Lawmakers Offer Help to Japanese Banks Battling Fintech Firms
(Bloomberg) -- Japanese ruling-party lawmakers are looking to make it easier for banks to expand into different industries, a step that could help traditional lenders push back against tech rivals.
The Liberal Democratic Party’s financial policy research panel wants to amend the banking law next year to relax limits on lenders’ lines of business as well as their investments in non-financial firms. The proposal, released last week, didn’t specify which areas banks might be allowed to enter.
Japan’s government has been trying to improve financial services by giving tech firms and other outsiders a bigger role in the industry. Now some politicians see a need to boost lenders, which have been suffering from years of rock-bottom interest rates and are busy supporting businesses and households hurt by the coronavirus-fueled recession.
“We are no longer in an era where we need to straitjacket banks with regulation,” Seiji Kihara, deputy chairman of the LDP’s Policy Research Council who is leading the proposal, said in an interview. “You can’t support regional economies only through fintech.”
Money transfers are one area where Prime Minister Shinzo Abe’s administration has eased restrictions for tech companies that are getting into finance. Another is open banking, which allows fintech startups to tap bank customers’ information with their consent to run things like personal finance apps.
Banks argue that the deregulation should work both ways. “While keeping with the spirit of regulation, it’s important to secure an equal footing among players,” Japanese Bankers Association Chairman Kanetsugu Mike said at a briefing on June 18.

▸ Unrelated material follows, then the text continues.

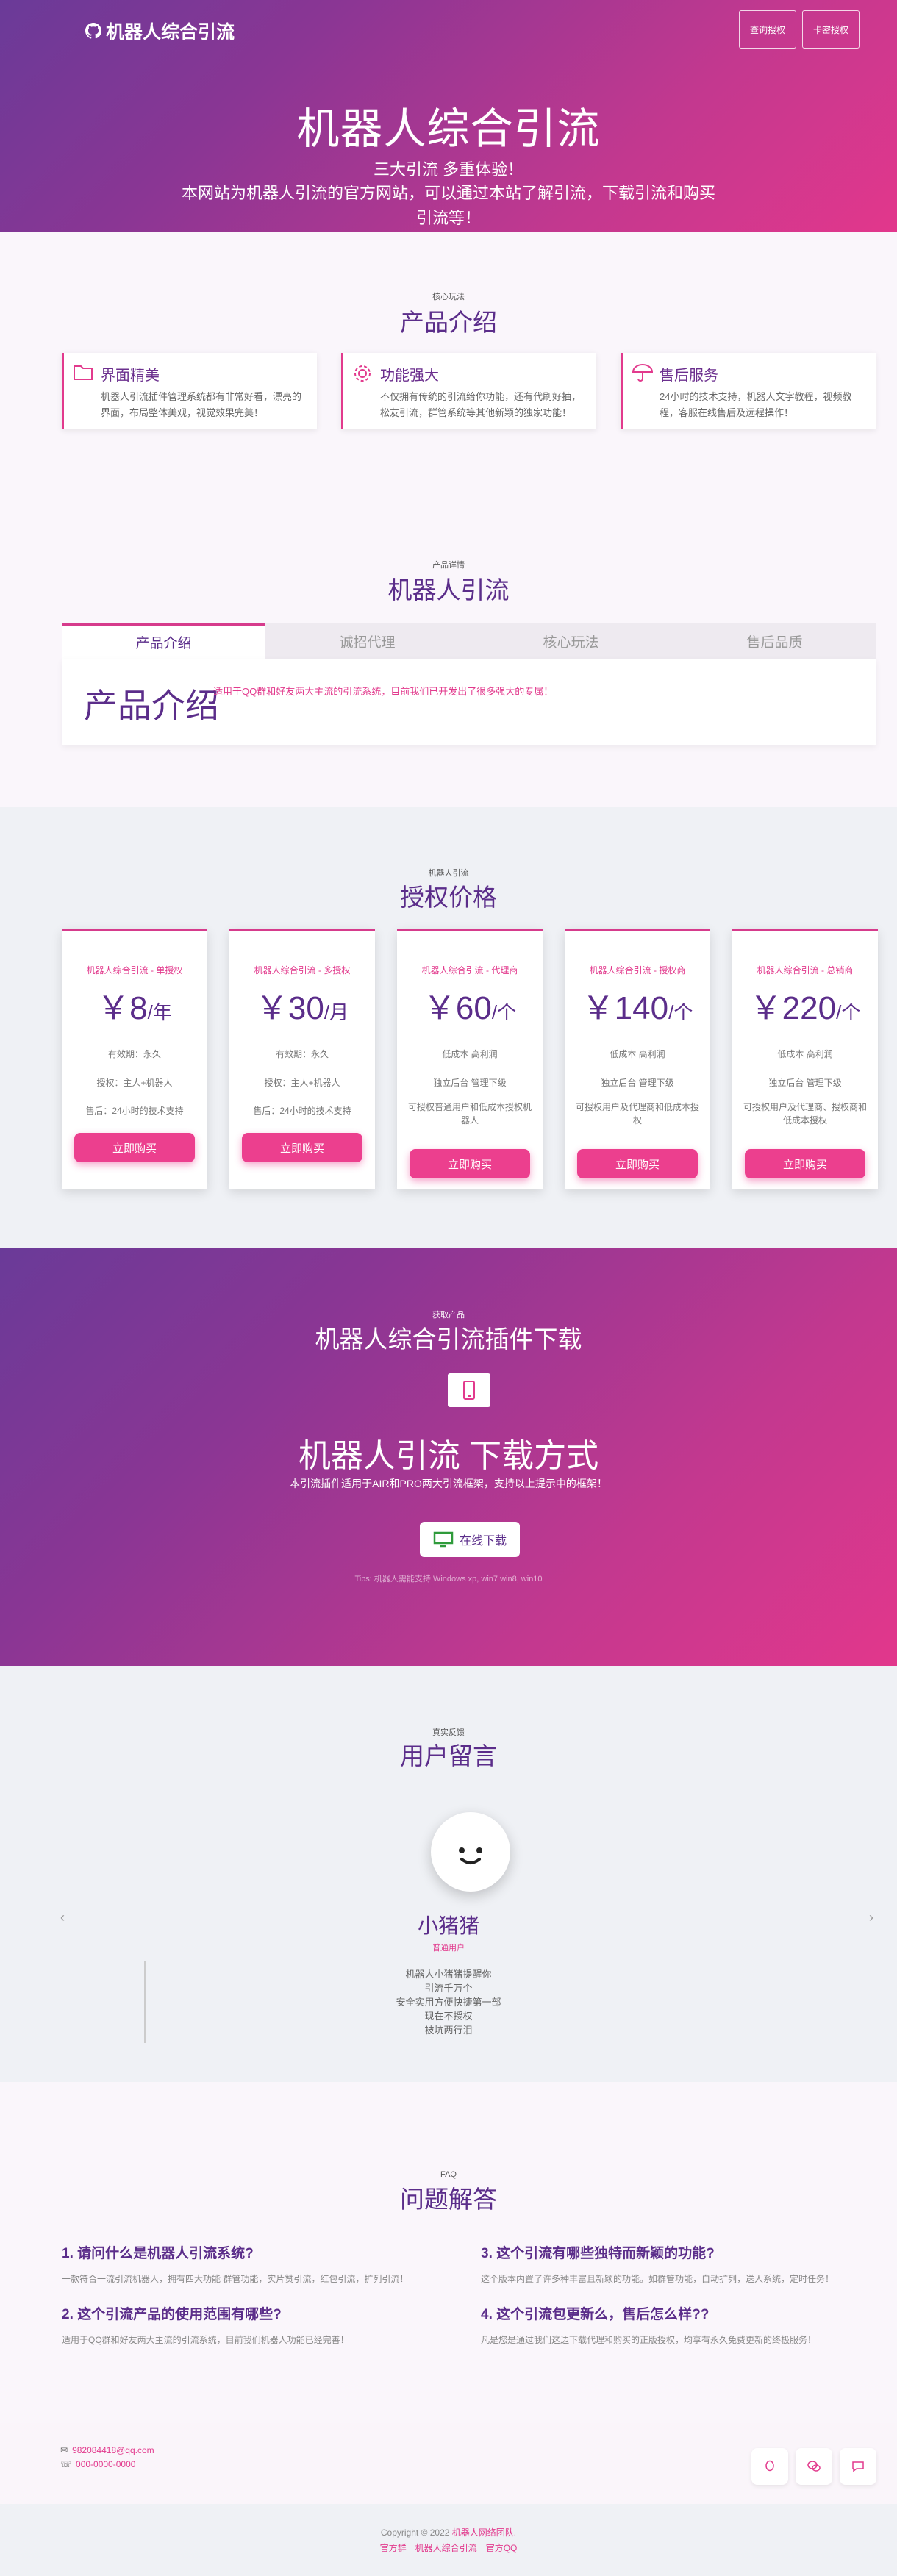 The height and width of the screenshot is (2576, 897). I want to click on download-heading: 机器人引流 下载方式, so click(448, 1456).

One business outside of finance where banks might make money is advertising. Lenders could charge advertisers to target online banking customers based on their transaction information, much like tech companies do on their platforms, according to Jefferies analyst Hideyasu Ban.
In Singapore, some banks have gone into e-commerce after authorities there eased restrictions on stakes they can take in non-financial businesses.
The LDP lawmakers also want to relax limits on lenders’ stakes in companies outside of the industry. The current law allows bank holding companies and their units to own no more than 15% of non-financial firms.
At the same time, the panel may also seek to tighten rules for companies that want to get into banking, said Kihara, who sits in the lower house.
Tech companies Sony Corp. and Rakuten Inc. and convenience store operator Lawson Inc. are among large Japanese firms that have received banking licenses, and Kihara pointed to the possibility of global giants including Facebook Inc. and Apple Inc. eventually doing the same.
The LDP aims to include the panel’s proposals in its growth strategy and then have the government incorporate them in its annual policy framework to be released as soon as next month. If they are included, a bill will probably be submitted to parliament next year.